Thursday, July 31, 2008

Observations on the Randleman Story

Observation #1: Without debating the journalistic merits of the level of detail in the recent story on Randleman, I think it was a bad move rhetorically to run that level of detail in the newspaper.

Why? I think it created more backlash than there would have been otherwise, and the story has become at least partially about the Express, and not about Randleman and how the whole thing was handled by the LPD and LCSD staff. Speaking of...

Observation #2: Why are more people not talking about the fact that a) at least two other officers had an idea of what was going on, yet b) neither is being formally disciplined? Oh, sure - Fiala got talked to by Schulte (and probably Healy), but under what circumstances should he have ever given Randleman the benefit of the doubt upon seeing the cars of female high students in Randleman's driveway on multiple occasions?

At the very least, I would think that would demand a very serious conversation with Randleman about what was going on, almost certainly followed by a VERY uncomfortable conversation with Schulte or Healy. The former seems to have happened. The fact that the latter did not happen - as far as I know - does not reflect well on Officer Fiala. Arguably the same could be said of OSP trooper Schott, though I used Fiala as the example because he's part of the LPD and lives near Randleman.

Observation #3:
Police officers have a long history of closing ranks and protecting their own regardless of the nature of the incident (see, for example, almost any incident in which an officer shoots and kills an unarmed civilian and/or Tasers someone to death).

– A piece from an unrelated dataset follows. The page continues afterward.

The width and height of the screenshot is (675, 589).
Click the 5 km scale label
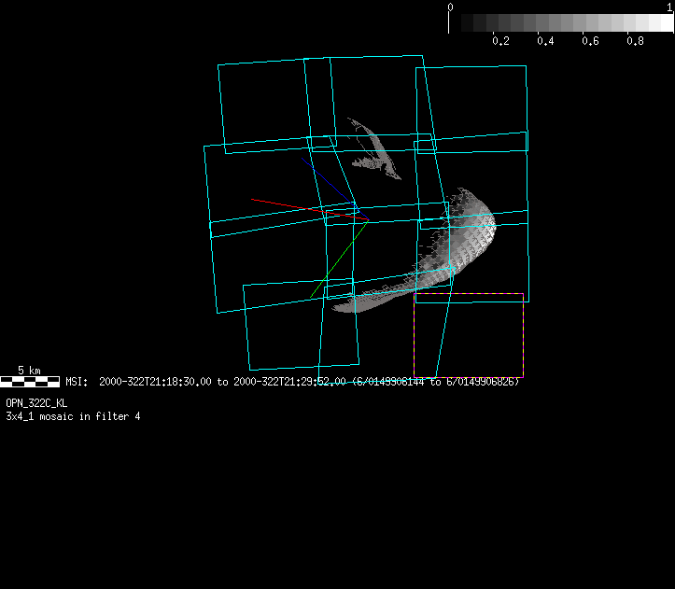coord(30,371)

Clearly, in this case, Randleman got thrown to the wolves - not only were the other LPD officers probably very, very upset with him, but, to be perfectly honest, they probably realized that there was no way to defend his behavior. And, of course, what Randleman did was wrong, and the LPD was right to investigate immediately, etc. etc. That should go without saying.

Back to the larger point: I'll bet ranks have closed around Fiala. The LPD is not going to punish him for this - they're going to deflect the blame onto Randleman. That strikes me as a shitty thing to do. It also strikes me as one of the reasons police officers get a bad reputation.

... adding, that it's certainly an understandable reaction from police officers, given their training, the fact that they are willing to put themselves in danger, their sometimes-rocky relationship with the public, etc. That doesn't make it right, but it is understandable.

Update: It strikes me that my last point might be better explained by noting that the LPD, like many police departments, is probably choosing to punish Fiala internally and informally (and I use the term 'punish' loosely). This is also understandable, but will also probably contribute to any negative reaction, as it provides the appearance of covering for someone's mistakes. Internal policing is tricky.

1 comments:

noa said...

" Respect is something that is earned by having an ethical code of conduct and trying to live up to it every day - that's called integrity."

thank you. i was wishing i had not started in on the comments until i got there.

there were so many incidents where this should not have fallen through the cracks. how infuriating.